I spy them one day glinting and calling to me from the fish section. They’re packaged in casual Styrofoam trays, blending into the background, and thrown in with sundry, less impressive fishy items. They’re next to the fake crab sticks for Christ’s sake! Someone call a therapist, these oysters do not know their worth!
Their literal worth here is 500yen. THAT’S OYSTERS – PLURAL – FOR 3 POUNDS. I almost vomit in amazement. And then later, I do vomit, but with less amazement and more norovirus.
Turns out, you can’t eat any old oyster raw in Japan. Who knew? (Not me.) There are, in fact, two types of oyster available in Japanese supermarkets, discernible by their respective labels: ones that have been treated and can be eaten raw, and ones that very much require temperatures of 75°+ to literally burn away the sewage they’ve spent years marinating in.
One of the pitfalls of being illiterate in Japan and being a devout oyster fan is that there is a 50/50 chance you’ll consume shit.
I always looked down on people who only ate cooked oysters as ABSOLUTE PUSSIES. But I get my comeuppance when I have to suppress the urge to puke my guts up midway through teaching 10 year olds the words ‘bread’, ‘shaved ice’ and ‘grilled fish’ –the holy trifecta of common Western food staples.
So, not ideal. But what’s even less ideal is that this isn’t any old lesson. Of all the hours, of all the days, of all the weeks that my body decides to begin its battle against oyster poisoning, it chooses the hour of the observation lesson. The hour that parents have come to watch the mysterious foreigner bestowing a wealth of useful English vocabulary (bread / shaved ice / grilled fish) upon their little angels.
10 minutes in, I get the familiar sweaty shakes of hangovers passed (wait…. is this a hangover? Did I get pissed last night and I don’t even remember? Is this what happens post 30? No, can’t be… there are no apology texts on my phone and I’m not experiencing acute levels of shame and fear [yet]).

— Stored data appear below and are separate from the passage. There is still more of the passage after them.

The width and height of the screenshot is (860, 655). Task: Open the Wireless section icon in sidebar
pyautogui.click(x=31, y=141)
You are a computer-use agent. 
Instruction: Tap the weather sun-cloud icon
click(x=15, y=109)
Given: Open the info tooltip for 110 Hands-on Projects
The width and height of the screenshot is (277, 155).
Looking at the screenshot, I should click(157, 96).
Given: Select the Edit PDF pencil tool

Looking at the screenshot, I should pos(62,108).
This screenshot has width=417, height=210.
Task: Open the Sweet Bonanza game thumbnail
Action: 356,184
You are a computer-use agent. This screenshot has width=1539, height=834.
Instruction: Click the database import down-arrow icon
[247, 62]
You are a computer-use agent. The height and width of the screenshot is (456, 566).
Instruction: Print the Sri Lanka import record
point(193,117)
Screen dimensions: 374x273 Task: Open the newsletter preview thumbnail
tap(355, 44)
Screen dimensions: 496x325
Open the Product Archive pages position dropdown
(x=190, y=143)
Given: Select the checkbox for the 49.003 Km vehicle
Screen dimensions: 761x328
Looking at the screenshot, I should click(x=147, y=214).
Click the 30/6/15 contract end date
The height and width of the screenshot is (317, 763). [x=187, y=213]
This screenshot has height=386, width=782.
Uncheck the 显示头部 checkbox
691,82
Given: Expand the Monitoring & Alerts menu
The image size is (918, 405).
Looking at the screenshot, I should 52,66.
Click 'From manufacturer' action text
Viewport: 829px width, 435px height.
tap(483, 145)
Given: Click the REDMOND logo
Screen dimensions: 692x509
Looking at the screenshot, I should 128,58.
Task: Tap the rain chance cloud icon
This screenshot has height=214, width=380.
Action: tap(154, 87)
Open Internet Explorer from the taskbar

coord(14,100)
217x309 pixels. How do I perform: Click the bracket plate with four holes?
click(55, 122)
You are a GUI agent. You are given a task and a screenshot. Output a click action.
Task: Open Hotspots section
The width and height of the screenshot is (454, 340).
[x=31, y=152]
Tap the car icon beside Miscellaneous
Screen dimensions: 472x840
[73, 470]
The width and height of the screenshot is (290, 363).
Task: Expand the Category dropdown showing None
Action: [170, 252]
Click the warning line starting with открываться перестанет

Before I know it, the contents of my stomach are rising faster than UK fuel prices. I hop-foot it out of the classroom played out to the sounds of ‘Ehhhhhh??’ (the Japanese equivalent of WTF?).
The parents can’t all fit in the classroom BECAUSE THERE ARE LIKE 25 OF THEM so they’re lining the walls of the corridor outside. What this means is I have to shuffle urgently, and retching, down a wedding confetti-style tunnel of stunned parents to the nearest toilet, returning 10 minutes later – with a pallid face and bloodshot eyes – to finish the lesson.
This would be a slightly uncomfortable situation in the UK, but the ‘if you’re sick, you’re sick’ mindset tends to save us from prolonged embarrassment. But this is Japan, a culture famed for its etiquette and social rules that foreigners regularly trip up on. If closing a draw with your knee or eating whilst walking is frowned upon, how the f is this gonna go down?
Luckily, my co-workers are tremendously sympathetic and kind, and urge me to go home – though, not before making me give them a run down of all the toilets I’d used that day so that they could go and disinfect them…. Cool.